#### YOUR TASKS
1. Answer these from the passage on 2020 and broadcast television:
(a) What does the passage say must be added to CIA, and what does that make?
(b) Which revolution does it say the pandemic hastened?
(c) On what two bases can a broadcast television product be delivered?
2. Please recast the paragraph of the passage on 2020 and broadcast television that begins "The broadcast television sector has not been immune" as a short bulleted list that keeps its main facts.
3. Carry on the passage on 2020 and broadcast television from its final sentence.

#### PASSAGE PROVIDED

= Beginning of Section =

It is no longer enough for data and processes to confirm to CIA principles. We need to add another A to CIA to make it CIAA. That is one of the most important lessons of 2020.
This year, 2020, has been a revelation, a shock and a disruptor of many businesses, business models, business processes and has caused vast individual pain. It has also presented an opportunity for new ideas, new businesses, and new processes to take over. In that respect, the pandemic shock has not been any different from the various stages of development that mankind has seen in the past. In a way, the pandemic has hastened the 4th industrial revolution of automation of processes. It has hastened the use of new age tools to reduce touch points between machines/systems/processes and humans by attempting to automate process steps and decision making.
The broadcast television sector has not been immune to this onslaught of change. The whole industry went into overdrive to adjust to maintain “business-as-usual” posture. This was not a simple question of business continuity. It was also a question of people safety and people continuity. Many broadcasters struggled yet came out victorious in the struggle to get people to continue to work and deliver their responsibilities on time.
Broadcast television whether a satellite or an IP (OTT) based product depend on hardwired infrastructure and facilities to deliver the quality of product that viewers demand from content producers. Creative staff and technical support personnel have always worked at close quarters to keep the content engine chugging away.

= End of Section =

#### RECORD EXCERPTS
= Beginning of Section =

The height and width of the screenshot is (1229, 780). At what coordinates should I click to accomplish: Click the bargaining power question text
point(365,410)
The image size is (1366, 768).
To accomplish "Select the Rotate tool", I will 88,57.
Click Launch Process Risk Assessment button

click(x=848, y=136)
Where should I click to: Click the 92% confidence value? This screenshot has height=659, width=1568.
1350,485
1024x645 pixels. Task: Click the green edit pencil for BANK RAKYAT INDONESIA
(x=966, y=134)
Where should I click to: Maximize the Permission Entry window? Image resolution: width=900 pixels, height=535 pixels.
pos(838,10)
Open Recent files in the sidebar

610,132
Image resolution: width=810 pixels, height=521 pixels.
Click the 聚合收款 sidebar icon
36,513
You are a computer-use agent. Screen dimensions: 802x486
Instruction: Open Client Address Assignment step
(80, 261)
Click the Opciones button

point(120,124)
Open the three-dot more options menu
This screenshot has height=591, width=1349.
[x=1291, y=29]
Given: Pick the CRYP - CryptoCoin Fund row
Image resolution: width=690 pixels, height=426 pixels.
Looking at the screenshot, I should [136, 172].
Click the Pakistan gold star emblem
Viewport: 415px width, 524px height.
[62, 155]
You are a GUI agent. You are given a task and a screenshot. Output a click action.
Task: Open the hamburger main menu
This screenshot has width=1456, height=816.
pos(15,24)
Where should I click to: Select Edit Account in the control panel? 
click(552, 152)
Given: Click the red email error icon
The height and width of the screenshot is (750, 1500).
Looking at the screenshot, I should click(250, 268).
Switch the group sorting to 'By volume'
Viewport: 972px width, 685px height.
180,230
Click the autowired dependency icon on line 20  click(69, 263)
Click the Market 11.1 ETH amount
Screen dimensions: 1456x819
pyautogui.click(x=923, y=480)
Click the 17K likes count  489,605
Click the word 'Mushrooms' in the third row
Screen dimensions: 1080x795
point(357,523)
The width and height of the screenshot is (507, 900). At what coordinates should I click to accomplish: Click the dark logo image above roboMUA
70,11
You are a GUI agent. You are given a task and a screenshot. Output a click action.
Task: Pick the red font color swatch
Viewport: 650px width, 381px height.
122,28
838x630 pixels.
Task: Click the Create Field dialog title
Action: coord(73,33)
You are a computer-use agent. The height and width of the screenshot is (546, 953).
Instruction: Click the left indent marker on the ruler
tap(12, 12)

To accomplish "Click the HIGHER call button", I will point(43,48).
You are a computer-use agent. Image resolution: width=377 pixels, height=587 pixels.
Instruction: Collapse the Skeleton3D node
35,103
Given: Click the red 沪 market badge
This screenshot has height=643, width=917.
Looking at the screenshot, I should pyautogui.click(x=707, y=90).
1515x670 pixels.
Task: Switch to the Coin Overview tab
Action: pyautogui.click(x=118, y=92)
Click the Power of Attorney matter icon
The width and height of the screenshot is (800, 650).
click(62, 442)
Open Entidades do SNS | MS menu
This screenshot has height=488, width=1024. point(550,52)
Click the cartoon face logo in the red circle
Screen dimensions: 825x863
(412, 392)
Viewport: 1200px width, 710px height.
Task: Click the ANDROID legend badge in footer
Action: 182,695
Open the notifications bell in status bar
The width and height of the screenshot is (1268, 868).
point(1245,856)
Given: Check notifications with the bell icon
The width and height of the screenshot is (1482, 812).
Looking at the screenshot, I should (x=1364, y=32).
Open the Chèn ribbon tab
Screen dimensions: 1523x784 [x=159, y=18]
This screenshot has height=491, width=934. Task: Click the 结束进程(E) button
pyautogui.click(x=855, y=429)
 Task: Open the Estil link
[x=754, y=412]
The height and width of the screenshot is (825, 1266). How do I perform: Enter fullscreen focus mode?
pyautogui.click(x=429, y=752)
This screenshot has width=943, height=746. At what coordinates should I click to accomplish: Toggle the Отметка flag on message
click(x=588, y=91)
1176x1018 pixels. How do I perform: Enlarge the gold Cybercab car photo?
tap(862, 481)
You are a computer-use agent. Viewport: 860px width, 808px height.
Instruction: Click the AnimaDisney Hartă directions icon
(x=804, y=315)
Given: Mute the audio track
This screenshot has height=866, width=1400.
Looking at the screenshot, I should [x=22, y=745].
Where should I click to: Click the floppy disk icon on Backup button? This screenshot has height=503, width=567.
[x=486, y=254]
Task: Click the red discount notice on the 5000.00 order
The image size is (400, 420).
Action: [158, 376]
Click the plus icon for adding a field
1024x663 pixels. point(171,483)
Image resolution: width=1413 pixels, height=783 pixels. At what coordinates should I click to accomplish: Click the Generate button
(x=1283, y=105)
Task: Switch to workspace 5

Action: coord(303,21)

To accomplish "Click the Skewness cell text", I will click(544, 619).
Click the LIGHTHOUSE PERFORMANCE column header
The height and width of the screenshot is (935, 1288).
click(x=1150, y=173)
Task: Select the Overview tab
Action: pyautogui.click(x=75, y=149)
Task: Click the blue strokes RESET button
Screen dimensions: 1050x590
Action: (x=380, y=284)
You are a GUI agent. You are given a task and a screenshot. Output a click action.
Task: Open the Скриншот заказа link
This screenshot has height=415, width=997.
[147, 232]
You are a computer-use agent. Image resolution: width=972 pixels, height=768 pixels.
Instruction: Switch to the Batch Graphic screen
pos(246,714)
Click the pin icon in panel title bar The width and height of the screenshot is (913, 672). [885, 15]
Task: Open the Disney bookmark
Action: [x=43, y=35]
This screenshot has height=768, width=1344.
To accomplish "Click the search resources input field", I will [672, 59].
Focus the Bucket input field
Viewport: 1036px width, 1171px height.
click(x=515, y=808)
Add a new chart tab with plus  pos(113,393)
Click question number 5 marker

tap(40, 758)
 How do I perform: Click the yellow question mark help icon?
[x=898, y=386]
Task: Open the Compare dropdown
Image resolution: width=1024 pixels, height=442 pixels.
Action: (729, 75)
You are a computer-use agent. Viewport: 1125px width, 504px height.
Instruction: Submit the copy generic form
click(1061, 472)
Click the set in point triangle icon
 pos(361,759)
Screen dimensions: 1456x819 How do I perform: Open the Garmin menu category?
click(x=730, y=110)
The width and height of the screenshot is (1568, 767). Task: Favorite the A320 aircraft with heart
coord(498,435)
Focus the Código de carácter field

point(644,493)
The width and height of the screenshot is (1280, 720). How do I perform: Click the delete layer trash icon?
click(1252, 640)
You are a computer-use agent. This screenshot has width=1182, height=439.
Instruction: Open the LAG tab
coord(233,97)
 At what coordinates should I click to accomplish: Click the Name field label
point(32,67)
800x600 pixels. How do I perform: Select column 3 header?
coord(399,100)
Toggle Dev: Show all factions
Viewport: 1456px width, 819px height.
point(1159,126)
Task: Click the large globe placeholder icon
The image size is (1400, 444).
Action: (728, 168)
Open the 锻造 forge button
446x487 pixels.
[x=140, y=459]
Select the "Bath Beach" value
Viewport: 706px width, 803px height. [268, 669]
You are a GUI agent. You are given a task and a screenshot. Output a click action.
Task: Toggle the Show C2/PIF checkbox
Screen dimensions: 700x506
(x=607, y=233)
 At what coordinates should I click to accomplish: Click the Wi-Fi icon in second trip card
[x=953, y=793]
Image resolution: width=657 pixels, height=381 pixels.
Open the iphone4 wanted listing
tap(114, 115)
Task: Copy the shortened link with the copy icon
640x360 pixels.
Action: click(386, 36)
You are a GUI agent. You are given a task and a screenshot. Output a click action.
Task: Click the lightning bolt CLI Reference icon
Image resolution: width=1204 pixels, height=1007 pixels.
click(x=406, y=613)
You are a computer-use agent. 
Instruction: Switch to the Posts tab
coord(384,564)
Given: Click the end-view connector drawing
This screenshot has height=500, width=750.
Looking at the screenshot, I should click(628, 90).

= End of Section =

#### EXPECTED RESPONSES
1.
(a) Another A, making it CIAA.
(b) The 4th industrial revolution of automation of processes.
(c) Satellite or IP (OTT).

2.
- The broadcast television sector was not spared this wave of change.
- The industry went into overdrive to keep a "business-as-usual" posture.
- The challenge involved business continuity and also people safety and people continuity.
- Many broadcasters struggled but succeeded in keeping people working and delivering their responsibilities on time.

3.
When facilities got locked down, when personnel could not reach work premises, transport was down, travel was banned, companies had to scramble to get remote working going. Many technical teams used a combination of products and services to keep their operations running. It was a success of human endeavor and ingenuity that facilities and production kept working throughout the different stages of the human epidemic from lockdown to gradual reopening. The new challenge and the new normal will be to ensure continuity of people, talent and access to material, equipment, processes and be able to create content – both live and non-live. Clearly, the route points to the cloud for resilience, availability, and mobility. Processes hosted on public cloud will be more resilient, be generally more available and will allow people to work from anywhere without any disruptions – even when large geographical areas as shut down.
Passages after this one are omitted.